The task: Write out, from the entries below, exactly the lines that run between the lines holding "Instruction: Click the plus icon to add a tab" and "335x219 pixels.", inclusive, and stop there.

[Source data]
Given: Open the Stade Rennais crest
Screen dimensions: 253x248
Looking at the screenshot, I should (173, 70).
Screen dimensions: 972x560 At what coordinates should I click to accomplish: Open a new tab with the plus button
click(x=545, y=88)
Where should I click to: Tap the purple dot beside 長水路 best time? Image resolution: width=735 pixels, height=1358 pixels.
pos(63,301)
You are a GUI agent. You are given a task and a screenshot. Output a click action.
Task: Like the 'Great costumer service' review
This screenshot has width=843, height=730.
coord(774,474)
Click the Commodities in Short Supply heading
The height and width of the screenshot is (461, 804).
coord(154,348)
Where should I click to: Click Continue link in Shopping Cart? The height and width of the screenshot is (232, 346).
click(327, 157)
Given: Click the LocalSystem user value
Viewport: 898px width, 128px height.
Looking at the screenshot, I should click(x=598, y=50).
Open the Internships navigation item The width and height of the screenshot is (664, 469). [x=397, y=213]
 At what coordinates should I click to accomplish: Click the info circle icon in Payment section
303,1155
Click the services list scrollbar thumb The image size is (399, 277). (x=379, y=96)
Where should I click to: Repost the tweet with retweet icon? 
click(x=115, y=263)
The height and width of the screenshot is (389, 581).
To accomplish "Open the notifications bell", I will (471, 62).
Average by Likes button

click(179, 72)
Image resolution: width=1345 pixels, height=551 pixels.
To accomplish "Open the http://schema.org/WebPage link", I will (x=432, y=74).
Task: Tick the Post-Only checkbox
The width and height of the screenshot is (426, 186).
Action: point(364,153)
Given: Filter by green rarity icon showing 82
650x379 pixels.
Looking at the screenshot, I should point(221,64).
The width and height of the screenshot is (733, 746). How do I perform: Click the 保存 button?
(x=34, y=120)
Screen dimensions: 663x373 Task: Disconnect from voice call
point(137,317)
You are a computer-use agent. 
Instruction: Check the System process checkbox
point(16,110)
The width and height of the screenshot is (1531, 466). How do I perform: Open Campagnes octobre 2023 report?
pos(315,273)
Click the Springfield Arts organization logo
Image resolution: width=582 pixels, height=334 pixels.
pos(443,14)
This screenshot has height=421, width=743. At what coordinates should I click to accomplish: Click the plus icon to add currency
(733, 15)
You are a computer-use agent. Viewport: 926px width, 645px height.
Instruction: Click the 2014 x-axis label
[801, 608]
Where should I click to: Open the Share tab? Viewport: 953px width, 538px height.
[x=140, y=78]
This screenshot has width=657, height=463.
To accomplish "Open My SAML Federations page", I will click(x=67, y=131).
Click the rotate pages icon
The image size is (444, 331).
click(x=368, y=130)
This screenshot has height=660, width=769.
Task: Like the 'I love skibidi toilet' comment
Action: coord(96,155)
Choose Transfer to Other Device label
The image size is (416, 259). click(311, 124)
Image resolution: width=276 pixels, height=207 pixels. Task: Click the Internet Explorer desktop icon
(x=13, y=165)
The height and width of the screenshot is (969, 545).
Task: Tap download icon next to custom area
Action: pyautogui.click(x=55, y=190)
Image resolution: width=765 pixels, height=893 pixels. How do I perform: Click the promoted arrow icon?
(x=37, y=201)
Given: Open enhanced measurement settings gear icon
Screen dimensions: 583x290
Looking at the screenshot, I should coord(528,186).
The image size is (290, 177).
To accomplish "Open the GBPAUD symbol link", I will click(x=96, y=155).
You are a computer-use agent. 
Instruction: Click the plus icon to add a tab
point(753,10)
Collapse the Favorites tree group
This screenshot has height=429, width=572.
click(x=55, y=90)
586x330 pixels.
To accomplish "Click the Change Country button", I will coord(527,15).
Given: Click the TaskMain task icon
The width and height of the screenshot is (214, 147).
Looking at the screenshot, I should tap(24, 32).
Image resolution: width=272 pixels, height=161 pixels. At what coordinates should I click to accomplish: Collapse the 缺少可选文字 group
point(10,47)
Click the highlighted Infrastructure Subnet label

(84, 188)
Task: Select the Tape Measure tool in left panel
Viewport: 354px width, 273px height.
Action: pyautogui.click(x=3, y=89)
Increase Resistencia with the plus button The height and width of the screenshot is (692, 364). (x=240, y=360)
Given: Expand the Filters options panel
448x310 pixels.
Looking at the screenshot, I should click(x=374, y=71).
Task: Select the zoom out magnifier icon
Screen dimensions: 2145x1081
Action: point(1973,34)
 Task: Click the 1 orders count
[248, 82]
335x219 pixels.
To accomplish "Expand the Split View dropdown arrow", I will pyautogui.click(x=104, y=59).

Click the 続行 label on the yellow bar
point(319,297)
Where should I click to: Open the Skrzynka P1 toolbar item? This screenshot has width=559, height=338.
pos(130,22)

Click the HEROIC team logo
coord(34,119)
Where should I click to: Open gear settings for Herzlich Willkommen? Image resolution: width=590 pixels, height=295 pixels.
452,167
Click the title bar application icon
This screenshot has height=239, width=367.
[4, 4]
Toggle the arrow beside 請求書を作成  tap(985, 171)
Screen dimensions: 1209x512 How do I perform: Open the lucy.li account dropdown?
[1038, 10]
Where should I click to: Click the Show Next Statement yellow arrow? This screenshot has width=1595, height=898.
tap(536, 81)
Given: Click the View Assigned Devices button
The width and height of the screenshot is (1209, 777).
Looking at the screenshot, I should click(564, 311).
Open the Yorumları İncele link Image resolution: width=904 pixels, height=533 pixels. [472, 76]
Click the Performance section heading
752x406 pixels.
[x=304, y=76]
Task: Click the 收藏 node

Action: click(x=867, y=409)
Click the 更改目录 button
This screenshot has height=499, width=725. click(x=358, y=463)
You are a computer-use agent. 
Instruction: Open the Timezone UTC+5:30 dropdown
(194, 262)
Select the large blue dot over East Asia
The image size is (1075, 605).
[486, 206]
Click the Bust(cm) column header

Result of this exercise:
Instruction: Click the plus icon to add a tab
point(753,10)
Collapse the Favorites tree group
This screenshot has height=429, width=572.
click(x=55, y=90)
586x330 pixels.
To accomplish "Click the Change Country button", I will coord(527,15).
Given: Click the TaskMain task icon
The width and height of the screenshot is (214, 147).
Looking at the screenshot, I should tap(24, 32).
Image resolution: width=272 pixels, height=161 pixels. At what coordinates should I click to accomplish: Collapse the 缺少可选文字 group
point(10,47)
Click the highlighted Infrastructure Subnet label

(84, 188)
Task: Select the Tape Measure tool in left panel
Viewport: 354px width, 273px height.
Action: pyautogui.click(x=3, y=89)
Increase Resistencia with the plus button The height and width of the screenshot is (692, 364). (x=240, y=360)
Given: Expand the Filters options panel
448x310 pixels.
Looking at the screenshot, I should click(x=374, y=71).
Task: Select the zoom out magnifier icon
Screen dimensions: 2145x1081
Action: point(1973,34)
 Task: Click the 1 orders count
[248, 82]
335x219 pixels.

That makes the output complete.